*** INFORMATION SUPPLIED

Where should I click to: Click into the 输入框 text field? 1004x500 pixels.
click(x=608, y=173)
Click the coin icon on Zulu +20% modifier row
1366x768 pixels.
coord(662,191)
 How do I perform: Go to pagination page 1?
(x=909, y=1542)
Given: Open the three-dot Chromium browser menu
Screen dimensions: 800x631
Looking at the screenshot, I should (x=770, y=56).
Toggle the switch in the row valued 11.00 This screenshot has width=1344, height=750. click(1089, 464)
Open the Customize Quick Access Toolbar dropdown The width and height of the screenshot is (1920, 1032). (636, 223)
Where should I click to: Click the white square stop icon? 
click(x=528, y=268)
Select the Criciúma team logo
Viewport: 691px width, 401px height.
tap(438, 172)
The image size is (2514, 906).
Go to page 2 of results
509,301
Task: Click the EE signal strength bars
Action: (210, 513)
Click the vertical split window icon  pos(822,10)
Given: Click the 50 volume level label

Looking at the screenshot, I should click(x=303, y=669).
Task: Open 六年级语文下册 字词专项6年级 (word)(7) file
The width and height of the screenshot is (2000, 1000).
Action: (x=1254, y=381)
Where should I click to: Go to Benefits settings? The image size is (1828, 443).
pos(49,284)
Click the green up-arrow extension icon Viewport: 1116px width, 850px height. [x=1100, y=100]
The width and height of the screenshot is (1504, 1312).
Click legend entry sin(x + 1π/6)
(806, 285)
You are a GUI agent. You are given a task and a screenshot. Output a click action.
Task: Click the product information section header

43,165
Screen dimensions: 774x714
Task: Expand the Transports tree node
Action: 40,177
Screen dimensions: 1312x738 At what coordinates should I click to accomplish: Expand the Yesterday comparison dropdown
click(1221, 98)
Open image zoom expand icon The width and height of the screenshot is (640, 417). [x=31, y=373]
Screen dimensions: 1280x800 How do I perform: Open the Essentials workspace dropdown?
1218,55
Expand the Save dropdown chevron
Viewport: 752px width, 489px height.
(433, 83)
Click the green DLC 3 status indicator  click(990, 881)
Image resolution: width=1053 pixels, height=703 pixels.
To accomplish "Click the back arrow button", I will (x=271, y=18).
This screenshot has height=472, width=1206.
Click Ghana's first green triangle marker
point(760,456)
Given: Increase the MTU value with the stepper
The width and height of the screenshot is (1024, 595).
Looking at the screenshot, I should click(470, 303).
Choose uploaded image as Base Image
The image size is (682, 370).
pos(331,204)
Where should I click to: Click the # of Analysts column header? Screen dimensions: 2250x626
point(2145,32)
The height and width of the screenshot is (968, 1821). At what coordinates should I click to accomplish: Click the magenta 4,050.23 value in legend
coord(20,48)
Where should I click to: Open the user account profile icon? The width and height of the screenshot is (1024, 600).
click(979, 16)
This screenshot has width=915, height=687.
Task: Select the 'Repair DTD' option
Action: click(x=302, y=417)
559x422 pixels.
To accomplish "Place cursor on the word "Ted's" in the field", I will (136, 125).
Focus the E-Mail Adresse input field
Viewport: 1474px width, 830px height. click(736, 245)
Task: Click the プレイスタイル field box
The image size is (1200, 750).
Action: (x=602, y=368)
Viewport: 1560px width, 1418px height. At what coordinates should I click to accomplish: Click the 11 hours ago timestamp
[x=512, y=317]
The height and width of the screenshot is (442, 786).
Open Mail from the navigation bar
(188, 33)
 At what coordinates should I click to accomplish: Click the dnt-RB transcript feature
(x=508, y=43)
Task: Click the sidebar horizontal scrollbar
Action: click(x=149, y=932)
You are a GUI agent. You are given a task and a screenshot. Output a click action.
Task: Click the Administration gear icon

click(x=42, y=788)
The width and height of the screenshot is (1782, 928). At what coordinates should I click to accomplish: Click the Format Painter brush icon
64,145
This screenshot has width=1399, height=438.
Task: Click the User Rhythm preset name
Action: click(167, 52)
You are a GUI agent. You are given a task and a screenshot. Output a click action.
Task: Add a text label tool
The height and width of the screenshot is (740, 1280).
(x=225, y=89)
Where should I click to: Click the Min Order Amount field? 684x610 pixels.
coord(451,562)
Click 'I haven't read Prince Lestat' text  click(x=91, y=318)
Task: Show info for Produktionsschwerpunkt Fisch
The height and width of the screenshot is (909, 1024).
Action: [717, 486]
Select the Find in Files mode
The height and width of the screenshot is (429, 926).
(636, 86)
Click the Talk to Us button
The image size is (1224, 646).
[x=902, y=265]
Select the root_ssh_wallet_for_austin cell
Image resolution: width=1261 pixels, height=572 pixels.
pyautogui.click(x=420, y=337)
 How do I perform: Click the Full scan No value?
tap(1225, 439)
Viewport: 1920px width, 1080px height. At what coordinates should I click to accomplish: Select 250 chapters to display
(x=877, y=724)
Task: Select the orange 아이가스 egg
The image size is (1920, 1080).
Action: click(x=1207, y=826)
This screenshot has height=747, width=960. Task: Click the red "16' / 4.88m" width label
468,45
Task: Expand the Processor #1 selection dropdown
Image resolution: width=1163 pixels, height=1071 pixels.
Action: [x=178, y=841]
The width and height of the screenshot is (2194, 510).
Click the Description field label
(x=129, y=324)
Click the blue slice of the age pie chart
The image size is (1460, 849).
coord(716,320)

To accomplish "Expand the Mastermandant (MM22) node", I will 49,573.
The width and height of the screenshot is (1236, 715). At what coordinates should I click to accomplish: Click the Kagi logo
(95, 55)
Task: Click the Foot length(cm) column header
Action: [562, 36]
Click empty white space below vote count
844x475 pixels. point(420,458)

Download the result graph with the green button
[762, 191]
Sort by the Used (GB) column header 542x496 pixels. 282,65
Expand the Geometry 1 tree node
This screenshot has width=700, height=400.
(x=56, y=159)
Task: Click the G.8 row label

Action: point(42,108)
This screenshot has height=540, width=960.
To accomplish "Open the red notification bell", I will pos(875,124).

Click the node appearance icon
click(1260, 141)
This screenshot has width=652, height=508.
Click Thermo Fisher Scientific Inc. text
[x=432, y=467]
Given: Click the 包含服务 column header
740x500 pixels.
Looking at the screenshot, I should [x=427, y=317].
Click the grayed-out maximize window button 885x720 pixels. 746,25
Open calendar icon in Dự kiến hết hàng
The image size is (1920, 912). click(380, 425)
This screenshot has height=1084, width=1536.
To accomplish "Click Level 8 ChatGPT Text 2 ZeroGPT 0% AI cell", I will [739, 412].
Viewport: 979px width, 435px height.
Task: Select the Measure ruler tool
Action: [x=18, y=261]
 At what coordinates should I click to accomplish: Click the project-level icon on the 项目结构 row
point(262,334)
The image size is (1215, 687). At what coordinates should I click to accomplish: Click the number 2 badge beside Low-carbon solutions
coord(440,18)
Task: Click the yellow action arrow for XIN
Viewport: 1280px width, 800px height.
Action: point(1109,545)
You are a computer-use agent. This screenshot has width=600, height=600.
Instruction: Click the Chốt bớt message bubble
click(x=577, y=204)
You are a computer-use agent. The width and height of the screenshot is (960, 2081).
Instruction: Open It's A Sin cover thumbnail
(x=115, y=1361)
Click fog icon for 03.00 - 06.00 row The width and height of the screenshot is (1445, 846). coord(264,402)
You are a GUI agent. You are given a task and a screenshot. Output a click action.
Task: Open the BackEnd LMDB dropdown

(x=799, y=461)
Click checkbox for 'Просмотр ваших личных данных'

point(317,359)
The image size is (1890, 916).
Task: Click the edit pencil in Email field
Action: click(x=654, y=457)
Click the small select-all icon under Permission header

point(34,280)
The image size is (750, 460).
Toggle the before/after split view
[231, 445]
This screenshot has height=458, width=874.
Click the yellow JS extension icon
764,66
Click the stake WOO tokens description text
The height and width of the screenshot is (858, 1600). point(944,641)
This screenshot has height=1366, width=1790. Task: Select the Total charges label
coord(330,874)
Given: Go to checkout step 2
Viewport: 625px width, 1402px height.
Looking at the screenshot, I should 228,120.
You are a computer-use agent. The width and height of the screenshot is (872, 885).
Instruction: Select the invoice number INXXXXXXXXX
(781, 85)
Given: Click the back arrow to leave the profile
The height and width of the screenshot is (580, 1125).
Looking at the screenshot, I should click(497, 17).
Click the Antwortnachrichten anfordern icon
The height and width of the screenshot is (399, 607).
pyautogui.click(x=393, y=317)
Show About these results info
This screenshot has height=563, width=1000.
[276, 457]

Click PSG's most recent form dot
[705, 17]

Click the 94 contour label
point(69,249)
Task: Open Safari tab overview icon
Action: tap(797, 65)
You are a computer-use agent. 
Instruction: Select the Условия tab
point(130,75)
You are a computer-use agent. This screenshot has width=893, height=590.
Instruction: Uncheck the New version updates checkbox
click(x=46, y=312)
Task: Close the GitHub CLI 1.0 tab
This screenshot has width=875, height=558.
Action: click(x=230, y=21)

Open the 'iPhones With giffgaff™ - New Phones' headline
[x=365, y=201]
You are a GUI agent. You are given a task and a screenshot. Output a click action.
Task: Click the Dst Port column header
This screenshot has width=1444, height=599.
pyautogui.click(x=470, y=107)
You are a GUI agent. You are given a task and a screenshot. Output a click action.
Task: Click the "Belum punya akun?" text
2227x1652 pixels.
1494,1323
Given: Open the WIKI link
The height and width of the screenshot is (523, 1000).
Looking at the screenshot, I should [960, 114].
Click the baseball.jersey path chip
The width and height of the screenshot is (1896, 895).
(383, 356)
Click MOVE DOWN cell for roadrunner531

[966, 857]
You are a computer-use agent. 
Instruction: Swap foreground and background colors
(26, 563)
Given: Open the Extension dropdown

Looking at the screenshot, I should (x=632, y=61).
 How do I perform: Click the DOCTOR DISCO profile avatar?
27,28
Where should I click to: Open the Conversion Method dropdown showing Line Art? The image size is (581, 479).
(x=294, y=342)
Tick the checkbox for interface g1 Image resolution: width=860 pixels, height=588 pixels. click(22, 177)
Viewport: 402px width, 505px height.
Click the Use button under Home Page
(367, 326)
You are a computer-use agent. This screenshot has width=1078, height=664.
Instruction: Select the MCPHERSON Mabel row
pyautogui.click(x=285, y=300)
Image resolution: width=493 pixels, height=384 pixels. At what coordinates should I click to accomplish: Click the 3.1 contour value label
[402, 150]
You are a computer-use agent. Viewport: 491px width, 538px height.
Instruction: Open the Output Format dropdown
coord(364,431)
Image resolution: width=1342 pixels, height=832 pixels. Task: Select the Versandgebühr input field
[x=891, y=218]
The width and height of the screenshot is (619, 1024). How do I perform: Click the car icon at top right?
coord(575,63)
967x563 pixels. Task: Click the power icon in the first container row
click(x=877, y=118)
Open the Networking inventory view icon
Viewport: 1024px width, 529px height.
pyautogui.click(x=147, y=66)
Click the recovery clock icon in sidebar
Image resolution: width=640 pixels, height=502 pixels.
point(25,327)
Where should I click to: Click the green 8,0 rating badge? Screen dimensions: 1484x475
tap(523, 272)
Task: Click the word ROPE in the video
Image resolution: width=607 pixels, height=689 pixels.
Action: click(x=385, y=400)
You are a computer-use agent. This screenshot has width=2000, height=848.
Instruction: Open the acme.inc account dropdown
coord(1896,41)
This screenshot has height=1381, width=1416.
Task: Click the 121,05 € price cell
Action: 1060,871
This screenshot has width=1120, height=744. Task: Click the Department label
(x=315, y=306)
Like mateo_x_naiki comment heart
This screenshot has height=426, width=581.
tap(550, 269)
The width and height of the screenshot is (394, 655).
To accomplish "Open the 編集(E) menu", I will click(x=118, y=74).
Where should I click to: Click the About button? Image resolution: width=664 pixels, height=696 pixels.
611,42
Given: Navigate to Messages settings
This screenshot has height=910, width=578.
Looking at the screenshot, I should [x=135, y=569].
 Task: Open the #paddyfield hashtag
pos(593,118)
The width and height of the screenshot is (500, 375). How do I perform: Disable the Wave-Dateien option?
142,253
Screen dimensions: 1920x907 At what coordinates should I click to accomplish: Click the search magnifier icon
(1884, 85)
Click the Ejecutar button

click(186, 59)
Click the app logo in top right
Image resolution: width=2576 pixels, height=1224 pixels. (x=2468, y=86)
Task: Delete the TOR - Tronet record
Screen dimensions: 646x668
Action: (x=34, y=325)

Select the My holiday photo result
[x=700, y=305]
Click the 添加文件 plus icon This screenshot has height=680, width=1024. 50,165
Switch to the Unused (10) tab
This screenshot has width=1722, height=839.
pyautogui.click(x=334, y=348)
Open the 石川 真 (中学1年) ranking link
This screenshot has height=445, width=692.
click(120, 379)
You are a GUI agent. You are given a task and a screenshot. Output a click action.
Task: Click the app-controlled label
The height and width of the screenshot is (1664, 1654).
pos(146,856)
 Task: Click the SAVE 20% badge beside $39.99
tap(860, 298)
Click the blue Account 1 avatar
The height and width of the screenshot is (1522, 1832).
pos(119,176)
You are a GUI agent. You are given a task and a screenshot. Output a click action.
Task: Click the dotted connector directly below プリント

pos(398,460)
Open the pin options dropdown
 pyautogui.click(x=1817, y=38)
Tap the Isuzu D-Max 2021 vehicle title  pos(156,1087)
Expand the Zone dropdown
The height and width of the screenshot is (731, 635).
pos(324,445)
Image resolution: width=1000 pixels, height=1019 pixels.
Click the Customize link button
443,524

******

Taking the entries from their first line through the line with "The image size is (2514, 906).", inclusive, restate each line word for word and give nothing else.

> _TASK RESPONSE_:
Where should I click to: Click into the 输入框 text field? 1004x500 pixels.
click(x=608, y=173)
Click the coin icon on Zulu +20% modifier row
1366x768 pixels.
coord(662,191)
 How do I perform: Go to pagination page 1?
(x=909, y=1542)
Given: Open the three-dot Chromium browser menu
Screen dimensions: 800x631
Looking at the screenshot, I should (x=770, y=56).
Toggle the switch in the row valued 11.00 This screenshot has width=1344, height=750. click(1089, 464)
Open the Customize Quick Access Toolbar dropdown The width and height of the screenshot is (1920, 1032). (636, 223)
Where should I click to: Click the white square stop icon? 
click(x=528, y=268)
Select the Criciúma team logo
Viewport: 691px width, 401px height.
tap(438, 172)
The image size is (2514, 906).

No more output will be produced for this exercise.